Jane Hawkins is a Townsville-based sculptor. Having attained teaching qualifications in 1979 after studying sculpture under Len Shillam, Jane taught drawing and sculpture at TAFE and later lectured in visual arts at JCU. Jane’s personal practice in her early years was largely informed by her interest in the human form and psyche. Her recent works focus on her observation of and interaction with her environment, using collected materials, drawings and photographs from various sites visited during an extended journey south for the summer. Across her career she has also completed a number of major public sculpture commissions, including Townsville’s statue of Robert Towns, the Brandon War Memorial, the Collinsville Mine Memorial and the Cairns ANZAC Memorial. Jane also finalised the design of JCU’s ceremonial mace.
Assorted ephemera pertaining to Jane Hawkin's artistic career, including an exhibition invitation shaped like a 'paper fortune teller'. |
Dr Anne Lord is a painter, printmaker, photographer, mixed media artist, digital artist/designer and installation artist. Anne’s childhood, spent in rural north-west Queensland, stimulated a strong and enduring relationship to place that has been ever-present in her art practice and research. During Anne’s extensive history of art practice, spanning over thirty years, her focus has been on producing works that function as “metaphors for environment and change, as well as contemporary issues.” Anne’s works have featured in numerous individual, group, and touring exhibitions since the 1980s. Anne taught at Townsville College of TAFE from 1979 to 1991, then JCU from 1991 to 2013, and currently focuses full-time on her art practice. Anne’s research and publication history dates back to the late 1980s, as do the numerous grants and awards she has received.

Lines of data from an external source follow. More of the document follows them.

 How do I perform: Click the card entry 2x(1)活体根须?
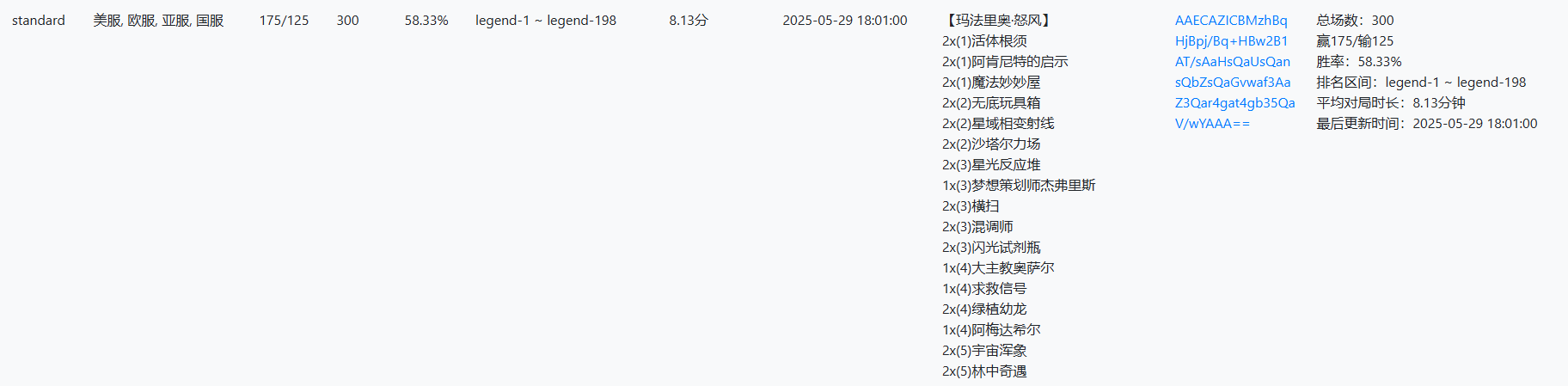point(984,41)
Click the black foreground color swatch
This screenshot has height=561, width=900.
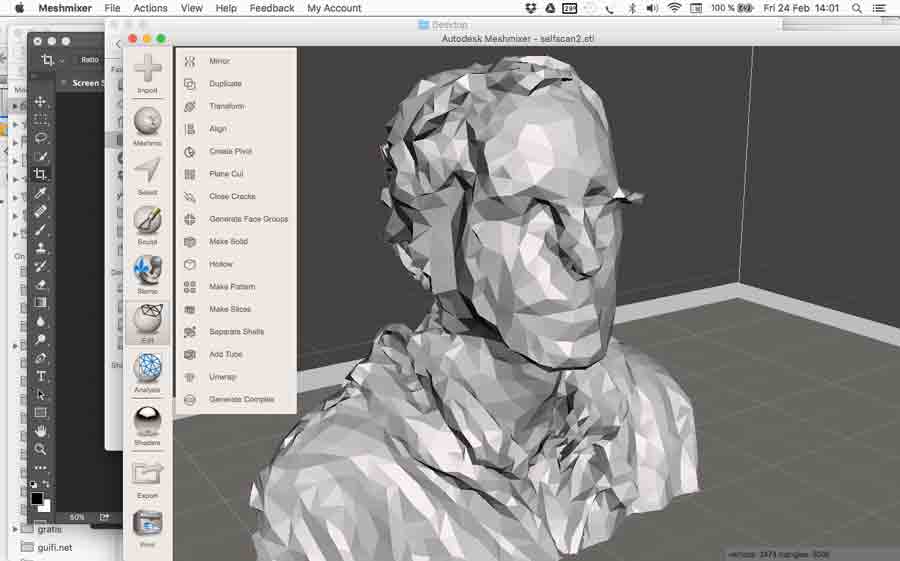pyautogui.click(x=37, y=498)
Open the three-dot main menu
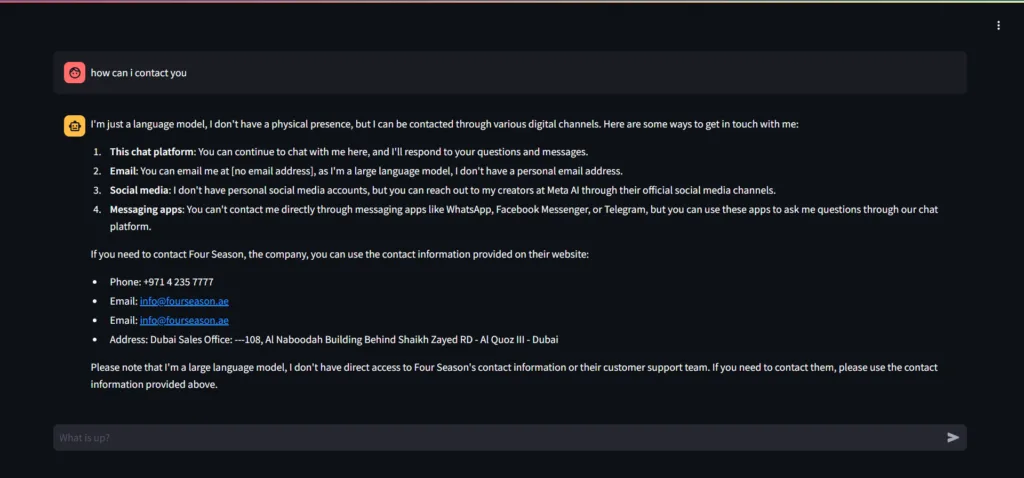This screenshot has height=478, width=1024. [x=998, y=25]
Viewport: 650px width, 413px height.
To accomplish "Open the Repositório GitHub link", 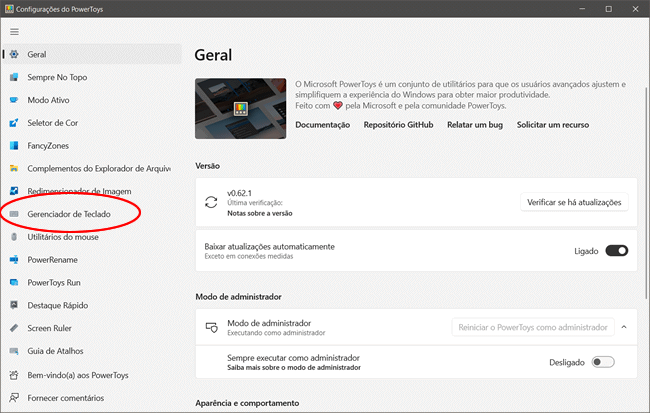I will click(x=398, y=125).
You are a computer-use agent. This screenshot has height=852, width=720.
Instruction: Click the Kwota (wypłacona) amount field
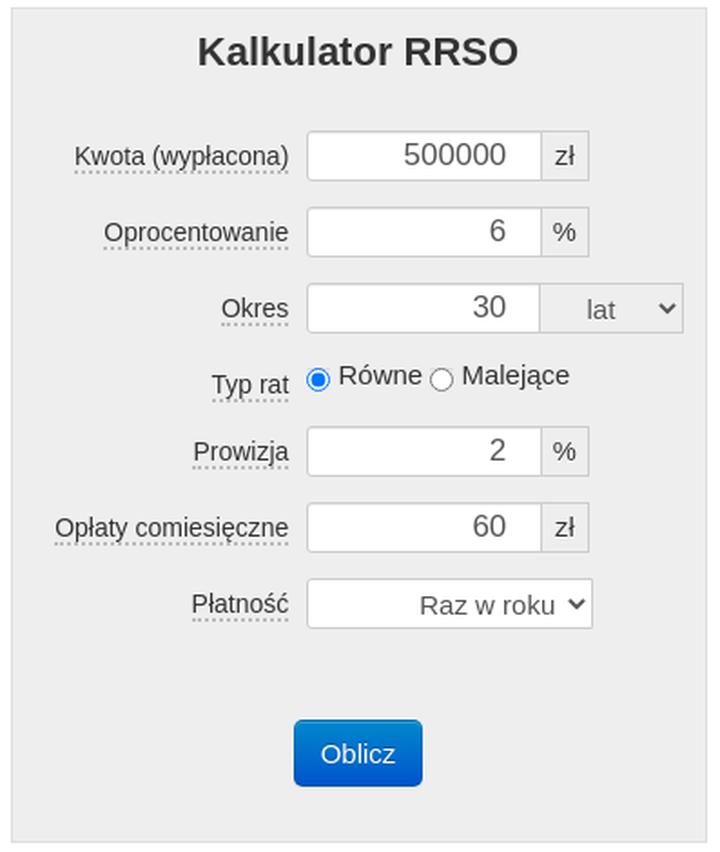[x=425, y=155]
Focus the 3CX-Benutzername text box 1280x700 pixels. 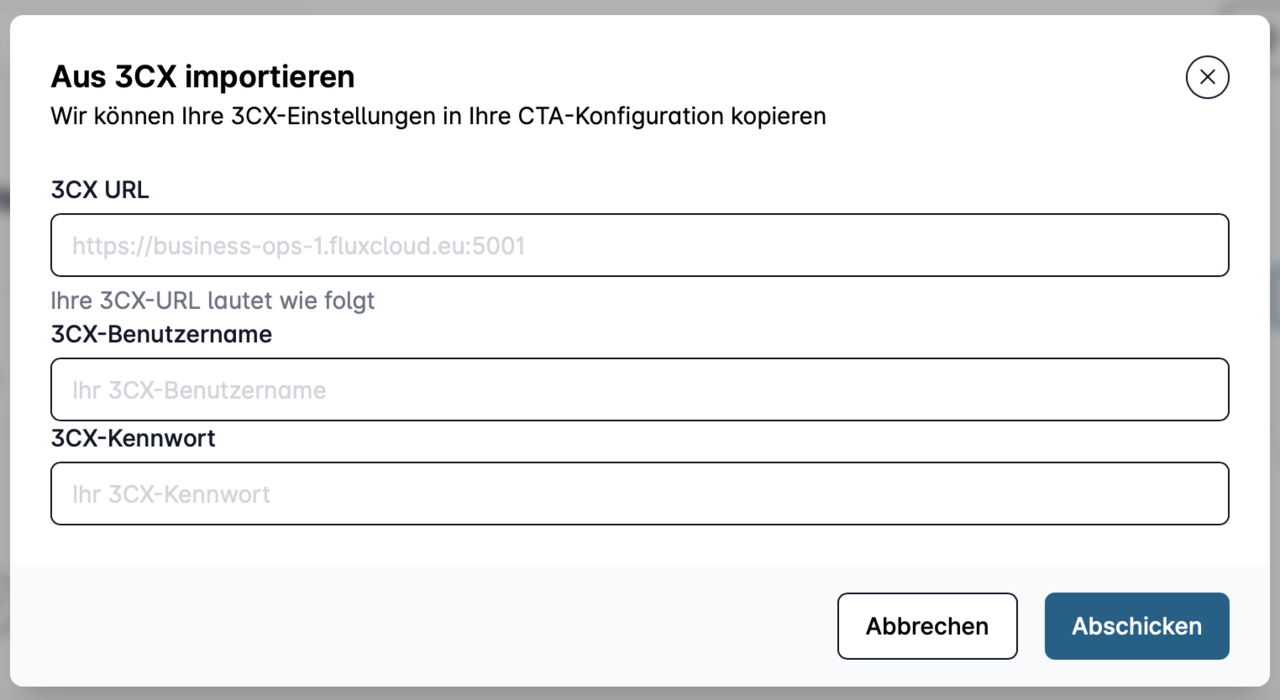coord(640,389)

Ephemera pertaining to Anne Lord's artistic career, including a standing exhibition invitation. |
“Ron McBurnie is an artist who has consistently delved into the suburban psyche of north Queensland since his arrival in 1980. His works chart some of the rituals and peculiarities of that zone between the suburbs of Townsville and the tropical hinterland. McBurnie’s practice shifts between printmaking, artist books, painting and drawing. Peripatetic by nature, the subject matter of many of his recent works is derived from his frequent travels in Australia, New Zealand and Europe. His landscape images draw inspiration from early traditions of British and European printmaking and painting.”
Ross Searle, Curator of Celebrating Townsville: The City’s Visual History Drawn from the James Cook University Art Collection.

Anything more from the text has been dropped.